## WHAT THE EXERCISE ASKS:
Render all of the data below as a Markdown table with two columns, Number and Line, putting each line in its own row and leaving out blank lines.

## begin PROVIDED INFORMATION

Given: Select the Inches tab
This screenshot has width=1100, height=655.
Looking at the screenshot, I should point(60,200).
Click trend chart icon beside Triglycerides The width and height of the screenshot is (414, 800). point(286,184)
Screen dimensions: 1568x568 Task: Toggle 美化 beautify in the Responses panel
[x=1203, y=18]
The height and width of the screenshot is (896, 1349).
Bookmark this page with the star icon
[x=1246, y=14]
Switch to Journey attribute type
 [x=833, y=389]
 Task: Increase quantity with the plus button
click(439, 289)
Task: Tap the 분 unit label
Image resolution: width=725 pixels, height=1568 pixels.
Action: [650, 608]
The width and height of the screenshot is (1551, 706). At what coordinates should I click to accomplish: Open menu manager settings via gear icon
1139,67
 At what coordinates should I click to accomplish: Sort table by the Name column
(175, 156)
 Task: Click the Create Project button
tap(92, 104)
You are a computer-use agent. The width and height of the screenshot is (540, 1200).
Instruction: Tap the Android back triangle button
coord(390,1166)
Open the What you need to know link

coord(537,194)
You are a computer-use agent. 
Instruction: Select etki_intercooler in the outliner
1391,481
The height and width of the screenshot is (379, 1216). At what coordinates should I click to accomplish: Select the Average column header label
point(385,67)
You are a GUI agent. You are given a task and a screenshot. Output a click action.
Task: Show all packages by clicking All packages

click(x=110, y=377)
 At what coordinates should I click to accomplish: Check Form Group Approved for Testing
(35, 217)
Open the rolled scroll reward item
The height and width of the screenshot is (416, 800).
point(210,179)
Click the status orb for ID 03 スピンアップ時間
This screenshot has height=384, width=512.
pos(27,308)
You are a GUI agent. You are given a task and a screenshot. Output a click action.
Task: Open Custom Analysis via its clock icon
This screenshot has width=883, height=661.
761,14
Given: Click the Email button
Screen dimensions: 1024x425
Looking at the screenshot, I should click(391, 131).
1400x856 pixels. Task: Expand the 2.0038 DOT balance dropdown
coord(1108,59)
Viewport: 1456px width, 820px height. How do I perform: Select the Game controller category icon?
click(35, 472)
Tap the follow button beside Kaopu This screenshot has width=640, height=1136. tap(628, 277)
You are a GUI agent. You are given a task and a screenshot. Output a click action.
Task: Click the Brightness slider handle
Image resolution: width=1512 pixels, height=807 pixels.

## end PROVIDED INFORMATION

## EXERCISE RESULT:
| Number | Line |
|---|---|
| 1 | Given: Select the Inches tab |
| 2 | This screenshot has width=1100, height=655. |
| 3 | Looking at the screenshot, I should point(60,200). |
| 4 | Click trend chart icon beside Triglycerides The width and height of the screenshot is (414, 800). point(286,184) |
| 5 | Screen dimensions: 1568x568 Task: Toggle 美化 beautify in the Responses panel |
| 6 | [x=1203, y=18] |
| 7 | The height and width of the screenshot is (896, 1349). |
| 8 | Bookmark this page with the star icon |
| 9 | [x=1246, y=14] |
| 10 | Switch to Journey attribute type |
| 11 |  [x=833, y=389] |
| 12 |  Task: Increase quantity with the plus button |
| 13 | click(439, 289) |
| 14 | Task: Tap the 분 unit label |
| 15 | Image resolution: width=725 pixels, height=1568 pixels. |
| 16 | Action: [650, 608] |
| 17 | The width and height of the screenshot is (1551, 706). At what coordinates should I click to accomplish: Open menu manager settings via gear icon |
| 18 | 1139,67 |
| 19 |  At what coordinates should I click to accomplish: Sort table by the Name column |
| 20 | (175, 156) |
| 21 |  Task: Click the Create Project button |
| 22 | tap(92, 104) |
| 23 | You are a computer-use agent. The width and height of the screenshot is (540, 1200). |
| 24 | Instruction: Tap the Android back triangle button |
| 25 | coord(390,1166) |
| 26 | Open the What you need to know link |
| 27 | coord(537,194) |
| 28 | You are a computer-use agent.  |
| 29 | Instruction: Select etki_intercooler in the outliner |
| 30 | 1391,481 |
| 31 | The height and width of the screenshot is (379, 1216). At what coordinates should I click to accomplish: Select the Average column header label |
| 32 | point(385,67) |
| 33 | You are a GUI agent. You are given a task and a screenshot. Output a click action. |
| 34 | Task: Show all packages by clicking All packages |
| 35 | click(x=110, y=377) |
| 36 |  At what coordinates should I click to accomplish: Check Form Group Approved for Testing |
| 37 | (35, 217) |
| 38 | Open the rolled scroll reward item |
| 39 | The height and width of the screenshot is (416, 800). |
| 40 | point(210,179) |
| 41 | Click the status orb for ID 03 スピンアップ時間 |
| 42 | This screenshot has height=384, width=512. |
| 43 | pos(27,308) |
| 44 | You are a GUI agent. You are given a task and a screenshot. Output a click action. |
| 45 | Task: Open Custom Analysis via its clock icon |
| 46 | This screenshot has width=883, height=661. |
| 47 | 761,14 |
| 48 | Given: Click the Email button |
| 49 | Screen dimensions: 1024x425 |
| 50 | Looking at the screenshot, I should click(391, 131). |
| 51 | 1400x856 pixels. Task: Expand the 2.0038 DOT balance dropdown |
| 52 | coord(1108,59) |
| 53 | Viewport: 1456px width, 820px height. How do I perform: Select the Game controller category icon? |
| 54 | click(35, 472) |
| 55 | Tap the follow button beside Kaopu This screenshot has width=640, height=1136. tap(628, 277) |
| 56 | You are a GUI agent. You are given a task and a screenshot. Output a click action. |
| 57 | Task: Click the Brightness slider handle |
| 58 | Image resolution: width=1512 pixels, height=807 pixels. |